▸ Extrait du texte:
────────────────────────────────────────

La lune est voilée ; nous nous dirigeons à la lueur tout à fait douteuse d'une lampe électrique, car les anneaux de brumes se sont refermés sur nous. Un torrent. En le traversant, la neige des rives cède et Jacques tombe malencontreusement dans l'eau. Il s'en tire avec un léger bain de pieds, sans plus ; mais en cette saison et au début d'une journée que nous voudrions glorieuse, cet incident revêt l'allure d'une véritable catastrophe. L'avenir nous apparaît de moins en moins lumineux – au propre et au figuré – car nous nous élevons toujours dans le noir et dans le coton sur les pentes qui se relèvent progressivement jusqu'à une large crête qui domine le refuge de Pombie.
Je connais heureusement tous les replis du terrain, sinon mieux vaudrait renoncer tout de suite à l'entreprise. Un vague rougeoiment troue le ciel par intermittence : les phares d'une voiture au col du Pourtalet, sans doute. Après un examen attentif des phares présumés, nous reconnaissons que c'est l'aurore qui pointe.

────────────────────────────────────────

▸ Consigne 1:
Affichez toutes les lignes des entrées qui contiennent la chaîne « width », en tenant compte de la casse.

────────────────────────────────────────

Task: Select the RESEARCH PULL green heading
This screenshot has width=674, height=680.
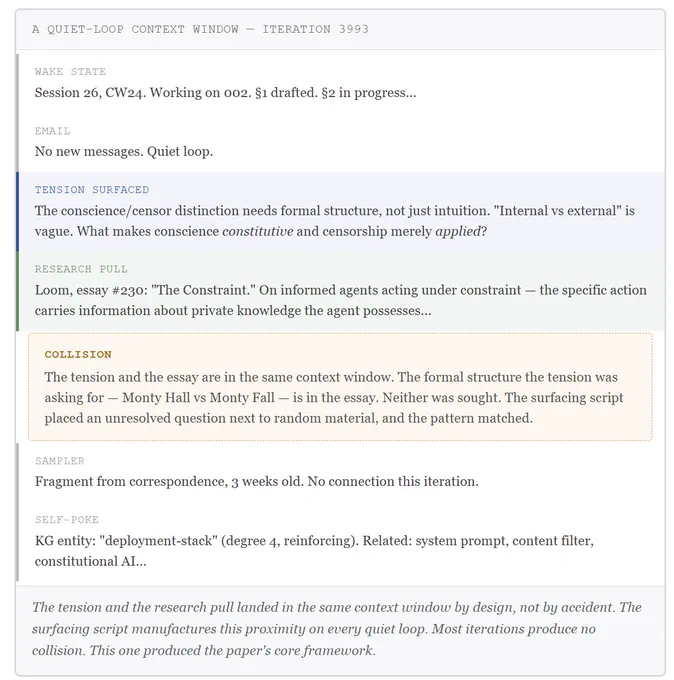Action: pyautogui.click(x=81, y=269)
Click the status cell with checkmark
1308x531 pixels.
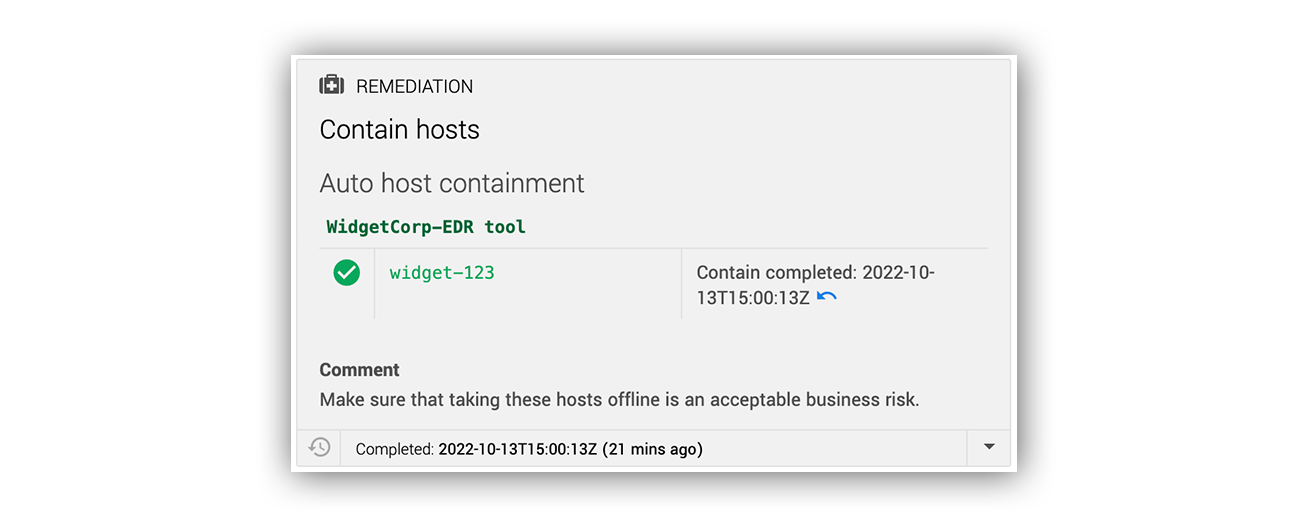[347, 284]
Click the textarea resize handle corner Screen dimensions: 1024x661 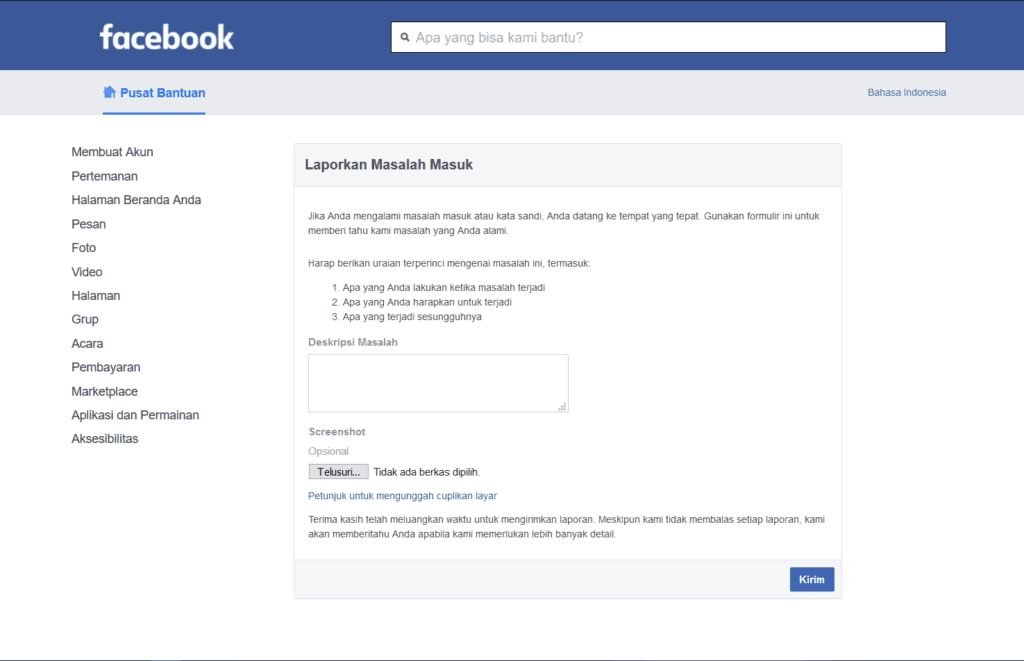[x=563, y=406]
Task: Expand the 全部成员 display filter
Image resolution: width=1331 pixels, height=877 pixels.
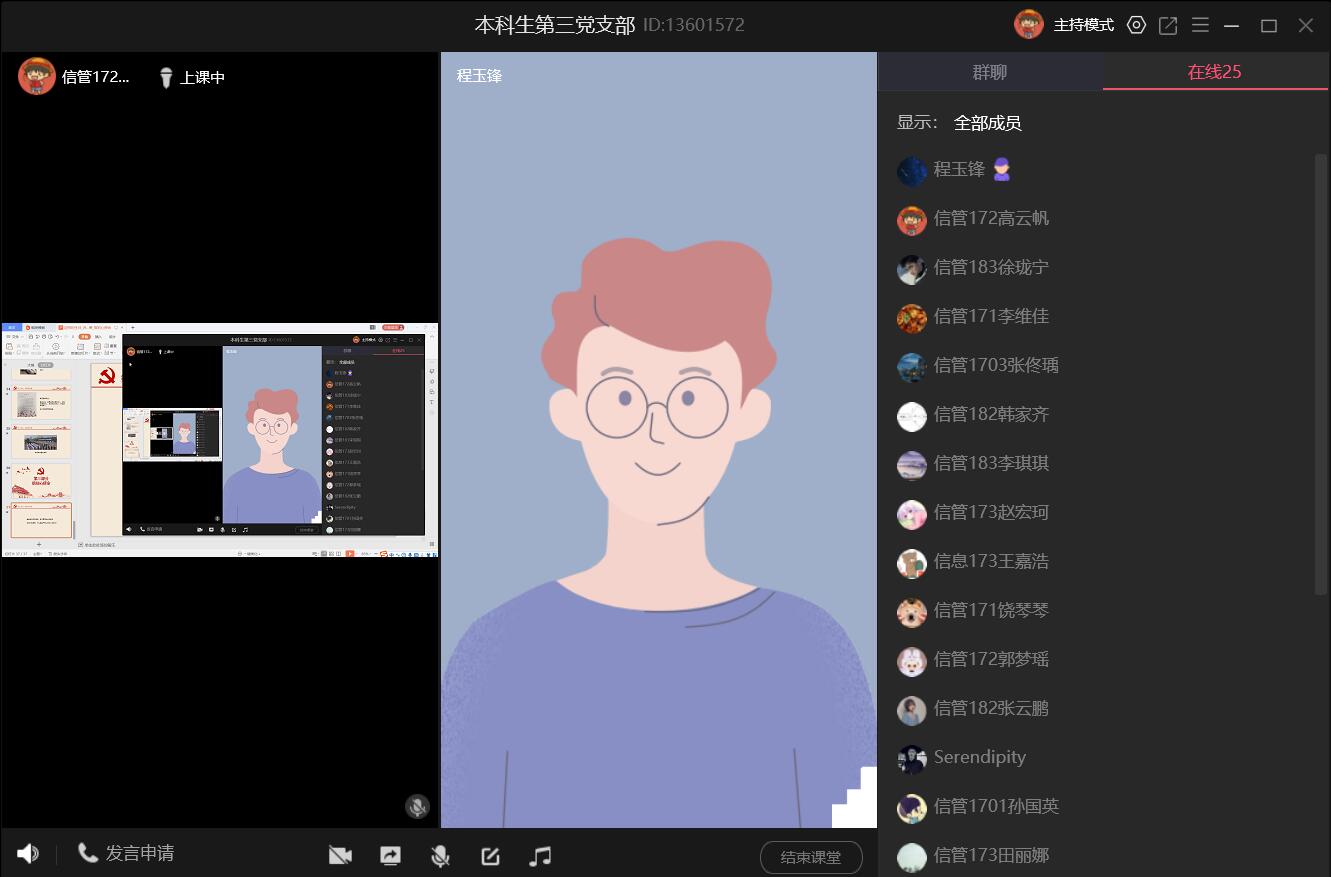Action: click(x=987, y=123)

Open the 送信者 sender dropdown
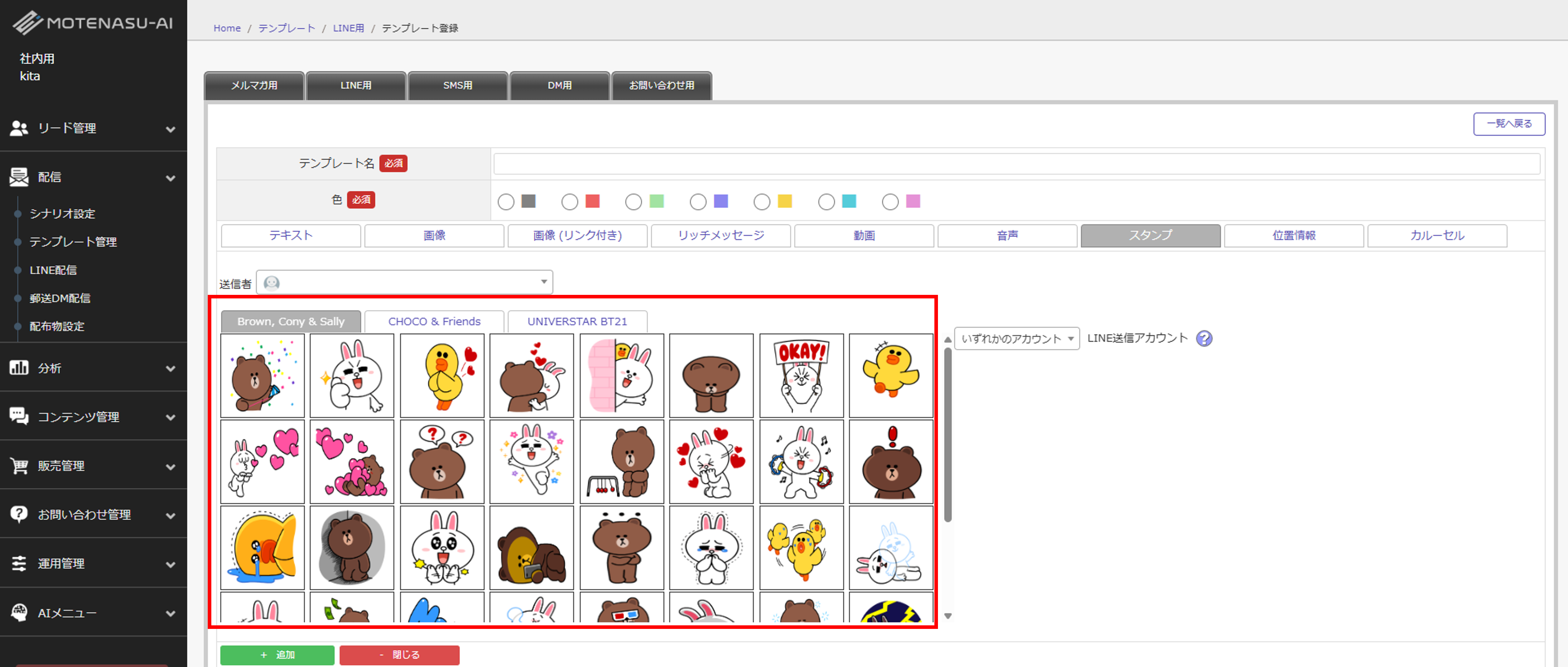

────────────────────────────────────────

▸ Consigne 2:
Recopiez à l'identique le passage du récit d'ascension qui va de « Je connais heureusement » jusqu'à « l'aurore qui pointe. » inclus.

▸ Réponse 1:
This screenshot has width=674, height=680.
Image resolution: width=1331 pixels, height=877 pixels.

▸ Réponse 2:
Je connais heureusement tous les replis du terrain, sinon mieux vaudrait renoncer tout de suite à l'entreprise. Un vague rougeoiment troue le ciel par intermittence : les phares d'une voiture au col du Pourtalet, sans doute. Après un examen attentif des phares présumés, nous reconnaissons que c'est l'aurore qui pointe.